12.4.4 : Developpement HPC

  • Monday, Attendre la dispo (4:00 PM - 5:20 PM CET) disponible Introduction to CUDA Programming and Performance Optimization [S62191]
    • Athena Elafrou, Developer Technology Engineer, NVIDIA
    • À regarder absolument si vous programmez en CUDA
    • Hopper 4 warps scheduller per SM
    • soa is 6x faster than aos on H100 (and on all GPU in general)
    • Using atomicAdd do not fetch a, but L2 update value of a with b*c
    • Use ncu to get metric
    • Limit of 256 registers per threads (get the info in NSight)

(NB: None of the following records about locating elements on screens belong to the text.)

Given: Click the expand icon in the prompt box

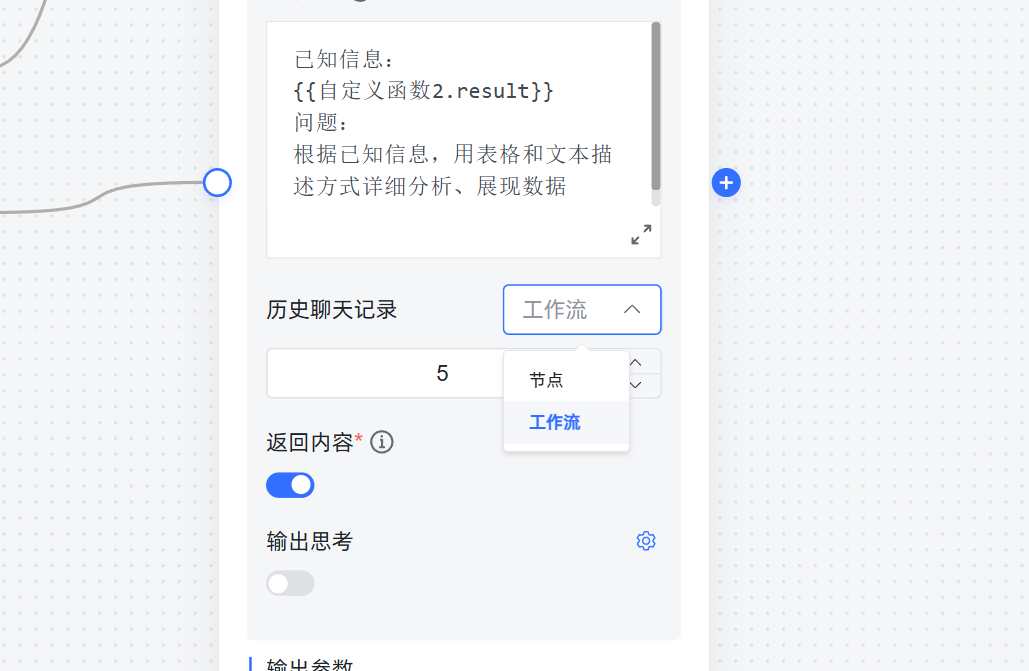Looking at the screenshot, I should 641,234.
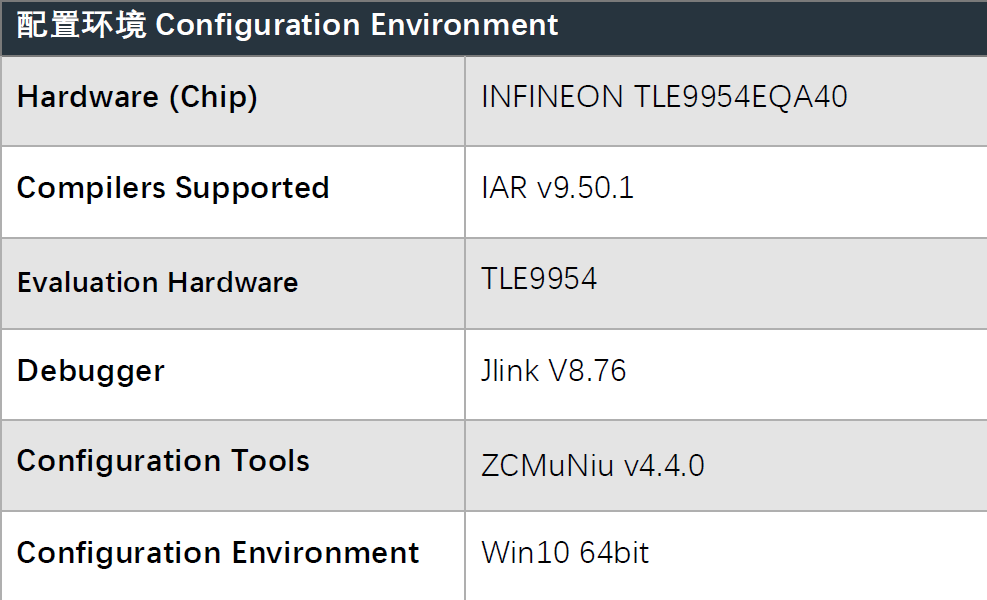Select the 'Hardware (Chip)' label cell
The height and width of the screenshot is (600, 987).
pos(137,98)
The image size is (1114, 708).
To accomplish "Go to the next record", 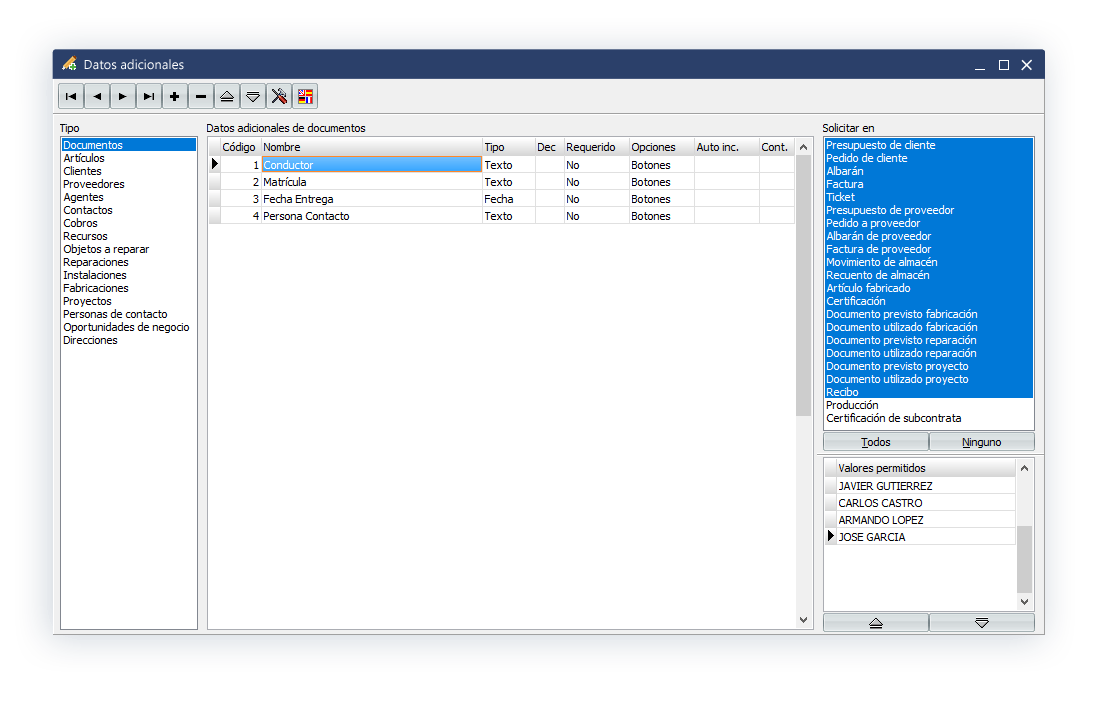I will 123,96.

  • Monday, (5:00 PM - 5:25 PM CET) Accelerating Pandas with Zero Code Change using RAPIDS cuDF [S62168]
    • Ashwin Srinath : Senior Software Engineer, NVIDIA
    • cuDF : all core functionnalities of Pandas but on GPU
    • 10 to 100x speed up compare to Pandas on 100-300k rows x 2 columns DataFrame
    • import cudf
    • or python -m cudf.pandas script.py
    • Pandas is everywhere but largely single threaded
    • Pandas is not a query engine
    • cuDF supports 100% Pandas API (if operation can be used on GPU, it uses GPU, otherwise it uses CPU)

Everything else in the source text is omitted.